● Task
Work out how many lines in the data hold the string "agent". Reply with only that number.

● ● ● ●

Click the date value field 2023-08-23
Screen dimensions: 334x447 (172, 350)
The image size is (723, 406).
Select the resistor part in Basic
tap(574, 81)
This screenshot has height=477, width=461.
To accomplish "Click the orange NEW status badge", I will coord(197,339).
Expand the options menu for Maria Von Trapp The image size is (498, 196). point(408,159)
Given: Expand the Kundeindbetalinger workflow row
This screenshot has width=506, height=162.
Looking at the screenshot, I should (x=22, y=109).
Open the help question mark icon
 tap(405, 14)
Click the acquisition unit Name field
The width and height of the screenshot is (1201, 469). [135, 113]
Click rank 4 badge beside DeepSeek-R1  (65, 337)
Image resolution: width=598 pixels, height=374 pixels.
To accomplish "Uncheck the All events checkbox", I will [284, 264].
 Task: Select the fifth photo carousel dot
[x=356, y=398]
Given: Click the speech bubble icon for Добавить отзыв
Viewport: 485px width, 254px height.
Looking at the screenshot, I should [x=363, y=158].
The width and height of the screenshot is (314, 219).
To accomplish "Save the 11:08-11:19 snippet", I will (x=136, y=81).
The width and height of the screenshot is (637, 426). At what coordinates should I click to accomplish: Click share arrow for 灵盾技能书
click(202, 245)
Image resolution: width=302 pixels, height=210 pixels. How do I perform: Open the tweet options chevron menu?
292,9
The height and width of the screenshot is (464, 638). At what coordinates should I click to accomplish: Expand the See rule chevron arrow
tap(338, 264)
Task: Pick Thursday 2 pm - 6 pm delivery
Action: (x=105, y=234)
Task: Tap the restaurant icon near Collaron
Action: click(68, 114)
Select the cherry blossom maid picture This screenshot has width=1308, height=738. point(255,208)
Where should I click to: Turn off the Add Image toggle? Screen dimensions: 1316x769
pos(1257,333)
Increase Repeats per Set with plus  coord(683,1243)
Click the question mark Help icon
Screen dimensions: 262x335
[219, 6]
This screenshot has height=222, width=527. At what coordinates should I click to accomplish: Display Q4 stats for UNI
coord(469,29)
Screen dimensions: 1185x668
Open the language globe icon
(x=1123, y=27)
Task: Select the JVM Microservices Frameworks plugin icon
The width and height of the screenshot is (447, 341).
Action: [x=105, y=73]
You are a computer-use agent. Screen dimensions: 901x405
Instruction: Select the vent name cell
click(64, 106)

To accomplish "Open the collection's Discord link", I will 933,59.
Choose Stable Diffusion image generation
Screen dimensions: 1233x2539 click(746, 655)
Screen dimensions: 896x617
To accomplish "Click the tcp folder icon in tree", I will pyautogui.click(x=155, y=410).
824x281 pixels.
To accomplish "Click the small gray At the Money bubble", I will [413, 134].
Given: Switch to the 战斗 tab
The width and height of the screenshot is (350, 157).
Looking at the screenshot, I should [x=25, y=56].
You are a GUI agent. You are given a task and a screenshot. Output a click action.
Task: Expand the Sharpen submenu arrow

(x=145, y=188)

● ● ● ●

● Task result
2